EXERCISE.
Can you give the data below as a JSON list of strings, one string per line, with blank lines left out?

RECORDS TO USE.
----------------------------------------

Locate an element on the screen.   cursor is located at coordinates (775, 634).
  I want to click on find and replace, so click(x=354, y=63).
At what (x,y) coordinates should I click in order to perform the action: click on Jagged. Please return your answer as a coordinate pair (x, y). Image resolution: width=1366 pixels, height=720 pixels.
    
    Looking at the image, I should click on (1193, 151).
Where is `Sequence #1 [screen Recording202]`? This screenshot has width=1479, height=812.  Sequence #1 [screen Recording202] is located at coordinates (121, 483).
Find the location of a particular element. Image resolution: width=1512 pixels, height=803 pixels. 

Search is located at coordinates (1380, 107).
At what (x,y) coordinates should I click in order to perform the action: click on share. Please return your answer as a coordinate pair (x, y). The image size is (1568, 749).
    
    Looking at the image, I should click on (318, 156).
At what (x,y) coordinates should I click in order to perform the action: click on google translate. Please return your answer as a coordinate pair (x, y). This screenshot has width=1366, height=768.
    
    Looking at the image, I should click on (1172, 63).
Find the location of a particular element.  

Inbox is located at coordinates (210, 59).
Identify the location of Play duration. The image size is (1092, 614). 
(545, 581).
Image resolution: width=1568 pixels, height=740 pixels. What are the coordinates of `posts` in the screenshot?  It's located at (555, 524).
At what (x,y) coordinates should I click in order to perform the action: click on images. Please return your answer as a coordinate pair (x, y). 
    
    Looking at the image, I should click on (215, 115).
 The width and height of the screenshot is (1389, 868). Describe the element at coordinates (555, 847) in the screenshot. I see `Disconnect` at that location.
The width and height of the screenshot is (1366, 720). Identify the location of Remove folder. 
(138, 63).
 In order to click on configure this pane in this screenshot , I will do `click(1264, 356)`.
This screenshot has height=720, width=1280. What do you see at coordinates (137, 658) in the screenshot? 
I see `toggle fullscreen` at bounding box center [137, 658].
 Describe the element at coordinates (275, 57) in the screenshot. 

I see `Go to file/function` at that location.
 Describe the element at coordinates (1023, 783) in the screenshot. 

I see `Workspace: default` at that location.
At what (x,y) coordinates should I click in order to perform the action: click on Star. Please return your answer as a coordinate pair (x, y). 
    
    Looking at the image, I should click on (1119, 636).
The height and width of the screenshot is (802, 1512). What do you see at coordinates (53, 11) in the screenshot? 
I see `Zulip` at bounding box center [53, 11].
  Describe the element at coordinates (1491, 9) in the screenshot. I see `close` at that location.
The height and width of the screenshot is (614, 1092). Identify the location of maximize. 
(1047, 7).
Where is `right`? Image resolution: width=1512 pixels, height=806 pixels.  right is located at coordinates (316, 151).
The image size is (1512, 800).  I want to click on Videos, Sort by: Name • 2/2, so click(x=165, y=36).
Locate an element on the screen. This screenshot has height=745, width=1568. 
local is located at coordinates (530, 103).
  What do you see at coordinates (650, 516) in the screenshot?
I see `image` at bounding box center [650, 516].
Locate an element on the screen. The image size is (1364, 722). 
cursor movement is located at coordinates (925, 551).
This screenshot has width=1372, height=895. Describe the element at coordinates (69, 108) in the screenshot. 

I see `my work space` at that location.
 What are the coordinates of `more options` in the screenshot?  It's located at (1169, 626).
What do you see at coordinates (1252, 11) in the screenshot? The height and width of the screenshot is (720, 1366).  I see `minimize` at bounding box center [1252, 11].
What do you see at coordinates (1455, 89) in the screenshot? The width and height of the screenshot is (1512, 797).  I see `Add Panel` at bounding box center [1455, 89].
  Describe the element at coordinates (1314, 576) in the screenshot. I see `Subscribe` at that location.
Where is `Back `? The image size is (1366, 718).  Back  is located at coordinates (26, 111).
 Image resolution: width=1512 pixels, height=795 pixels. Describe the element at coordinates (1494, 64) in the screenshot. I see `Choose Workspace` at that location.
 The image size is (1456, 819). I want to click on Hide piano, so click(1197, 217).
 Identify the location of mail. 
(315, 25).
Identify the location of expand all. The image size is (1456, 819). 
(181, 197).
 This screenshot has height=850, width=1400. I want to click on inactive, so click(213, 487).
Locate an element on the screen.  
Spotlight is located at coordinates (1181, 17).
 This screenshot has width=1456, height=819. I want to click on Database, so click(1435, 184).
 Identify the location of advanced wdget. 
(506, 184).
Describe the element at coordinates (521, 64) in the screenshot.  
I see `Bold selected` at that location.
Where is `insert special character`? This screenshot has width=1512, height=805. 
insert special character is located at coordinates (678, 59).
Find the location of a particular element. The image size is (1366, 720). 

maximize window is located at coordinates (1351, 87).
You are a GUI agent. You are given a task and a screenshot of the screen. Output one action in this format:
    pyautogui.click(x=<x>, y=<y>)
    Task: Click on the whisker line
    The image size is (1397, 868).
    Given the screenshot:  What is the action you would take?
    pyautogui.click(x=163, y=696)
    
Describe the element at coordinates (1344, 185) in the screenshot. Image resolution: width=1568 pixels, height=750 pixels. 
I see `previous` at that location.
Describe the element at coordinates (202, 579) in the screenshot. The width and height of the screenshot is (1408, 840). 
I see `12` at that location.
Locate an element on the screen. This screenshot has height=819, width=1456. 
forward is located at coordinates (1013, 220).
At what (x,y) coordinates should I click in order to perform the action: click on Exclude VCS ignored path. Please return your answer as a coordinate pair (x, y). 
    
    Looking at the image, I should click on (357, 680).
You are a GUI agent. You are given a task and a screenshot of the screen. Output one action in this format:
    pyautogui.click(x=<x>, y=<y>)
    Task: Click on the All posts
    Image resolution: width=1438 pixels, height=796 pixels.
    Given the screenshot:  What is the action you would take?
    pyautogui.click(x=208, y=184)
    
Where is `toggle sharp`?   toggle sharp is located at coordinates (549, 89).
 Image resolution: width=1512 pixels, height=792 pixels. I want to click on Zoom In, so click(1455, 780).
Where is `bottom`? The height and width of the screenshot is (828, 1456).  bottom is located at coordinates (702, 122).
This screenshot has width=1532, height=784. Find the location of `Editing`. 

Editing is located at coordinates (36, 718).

----------------------------------------

IN RESPONSE.
[
  "Locate an element on the screen.   cursor is located at coordinates (775, 634).",
  "  I want to click on find and replace, so click(x=354, y=63).",
  "At what (x,y) coordinates should I click in order to perform the action: click on Jagged. Please return your answer as a coordinate pair (x, y). Image resolution: width=1366 pixels, height=720 pixels.",
  "    Looking at the image, I should click on (1193, 151).",
  "Where is `Sequence #1 [screen Recording202]`? This screenshot has width=1479, height=812.  Sequence #1 [screen Recording202] is located at coordinates (121, 483).",
  "Find the location of a particular element. Image resolution: width=1512 pixels, height=803 pixels. ",
  "Search is located at coordinates (1380, 107).",
  "At what (x,y) coordinates should I click in order to perform the action: click on share. Please return your answer as a coordinate pair (x, y). The image size is (1568, 749).",
  "    Looking at the image, I should click on (318, 156).",
  "At what (x,y) coordinates should I click in order to perform the action: click on google translate. Please return your answer as a coordinate pair (x, y). This screenshot has width=1366, height=768.",
  "    Looking at the image, I should click on (1172, 63).",
  "Find the location of a particular element.  ",
  "Inbox is located at coordinates (210, 59).",
  "Identify the location of Play duration. The image size is (1092, 614). ",
  "(545, 581).",
  "Image resolution: width=1568 pixels, height=740 pixels. What are the coordinates of `posts` in the screenshot?  It's located at (555, 524).",
  "At what (x,y) coordinates should I click in order to perform the action: click on images. Please return your answer as a coordinate pair (x, y). ",
  "    Looking at the image, I should click on (215, 115).",
  " The width and height of the screenshot is (1389, 868). Describe the element at coordinates (555, 847) in the screenshot. I see `Disconnect` at that location.",
  "The width and height of the screenshot is (1366, 720). Identify the location of Remove folder. ",
  "(138, 63).",
  " In order to click on configure this pane in this screenshot , I will do `click(1264, 356)`.",
  "This screenshot has height=720, width=1280. What do you see at coordinates (137, 658) in the screenshot? ",
  "I see `toggle fullscreen` at bounding box center [137, 658].",
  " Describe the element at coordinates (275, 57) in the screenshot. ",
  "I see `Go to file/function` at that location.",
  " Describe the element at coordinates (1023, 783) in the screenshot. ",
  "I see `Workspace: default` at that location.",
  "At what (x,y) coordinates should I click in order to perform the action: click on Star. Please return your answer as a coordinate pair (x, y). ",
  "    Looking at the image, I should click on (1119, 636).",
  "The height and width of the screenshot is (802, 1512). What do you see at coordinates (53, 11) in the screenshot? ",
  "I see `Zulip` at bounding box center [53, 11].",
  "  Describe the element at coordinates (1491, 9) in the screenshot. I see `close` at that location.",
  "The height and width of the screenshot is (614, 1092). Identify the location of maximize. ",
  "(1047, 7).",
  "Where is `right`? Image resolution: width=1512 pixels, height=806 pixels.  right is located at coordinates (316, 151).",
  "The image size is (1512, 800).  I want to click on Videos, Sort by: Name • 2/2, so click(x=165, y=36).",
  "Locate an element on the screen. This screenshot has height=745, width=1568. ",
  "local is located at coordinates (530, 103).",
  "  What do you see at coordinates (650, 516) in the screenshot?",
  "I see `image` at bounding box center [650, 516].",
  "Locate an element on the screen. The image size is (1364, 722). ",
  "cursor movement is located at coordinates (925, 551).",
  "This screenshot has width=1372, height=895. Describe the element at coordinates (69, 108) in the screenshot. ",
  "I see `my work space` at that location.",
  " What are the coordinates of `more options` in the screenshot?  It's located at (1169, 626).",
  "What do you see at coordinates (1252, 11) in the screenshot? The height and width of the screenshot is (720, 1366).  I see `minimize` at bounding box center [1252, 11].",
  "What do you see at coordinates (1455, 89) in the screenshot? The width and height of the screenshot is (1512, 797).  I see `Add Panel` at bounding box center [1455, 89].",
  "  Describe the element at coordinates (1314, 576) in the screenshot. I see `Subscribe` at that location.",
  "Where is `Back `? The image size is (1366, 718).  Back  is located at coordinates (26, 111).",
  " Image resolution: width=1512 pixels, height=795 pixels. Describe the element at coordinates (1494, 64) in the screenshot. I see `Choose Workspace` at that location.",
  " The image size is (1456, 819). I want to click on Hide piano, so click(1197, 217).",
  " Identify the location of mail. ",
  "(315, 25).",
  "Identify the location of expand all. The image size is (1456, 819). ",
  "(181, 197).",
  " This screenshot has height=850, width=1400. I want to click on inactive, so click(213, 487).",
  "Locate an element on the screen.  ",
  "Spotlight is located at coordinates (1181, 17).",
  " This screenshot has width=1456, height=819. I want to click on Database, so click(1435, 184).",
  " Identify the location of advanced wdget. ",
  "(506, 184).",
  "Describe the element at coordinates (521, 64) in the screenshot.  ",
  "I see `Bold selected` at that location.",
  "Where is `insert special character`? This screenshot has width=1512, height=805. ",
  "insert special character is located at coordinates (678, 59).",
  "Find the location of a particular element. The image size is (1366, 720). ",
  "maximize window is located at coordinates (1351, 87).",
  "You are a GUI agent. You are given a task and a screenshot of the screen. Output one action in this format:",
  "    pyautogui.click(x=<x>, y=<y>)",
  "    Task: Click on the whisker line",
  "    The image size is (1397, 868).",
  "    Given the screenshot:  What is the action you would take?",
  "    pyautogui.click(x=163, y=696)",
  "Describe the element at coordinates (1344, 185) in the screenshot. Image resolution: width=1568 pixels, height=750 pixels. ",
  "I see `previous` at that location.",
  "Describe the element at coordinates (202, 579) in the screenshot. The width and height of the screenshot is (1408, 840). ",
  "I see `12` at that location.",
  "Locate an element on the screen. This screenshot has height=819, width=1456. ",
  "forward is located at coordinates (1013, 220).",
  "At what (x,y) coordinates should I click in order to perform the action: click on Exclude VCS ignored path. Please return your answer as a coordinate pair (x, y). ",
  "    Looking at the image, I should click on (357, 680).",
  "You are a GUI agent. You are given a task and a screenshot of the screen. Output one action in this format:",
  "    pyautogui.click(x=<x>, y=<y>)",
  "    Task: Click on the All posts",
  "    Image resolution: width=1438 pixels, height=796 pixels.",
  "    Given the screenshot:  What is the action you would take?",
  "    pyautogui.click(x=208, y=184)",
  "Where is `toggle sharp`?   toggle sharp is located at coordinates (549, 89).",
  " Image resolution: width=1512 pixels, height=792 pixels. I want to click on Zoom In, so click(1455, 780).",
  "Where is `bottom`? The height and width of the screenshot is (828, 1456).  bottom is located at coordinates (702, 122).",
  "This screenshot has width=1532, height=784. Find the location of `Editing`. ",
  "Editing is located at coordinates (36, 718)."
]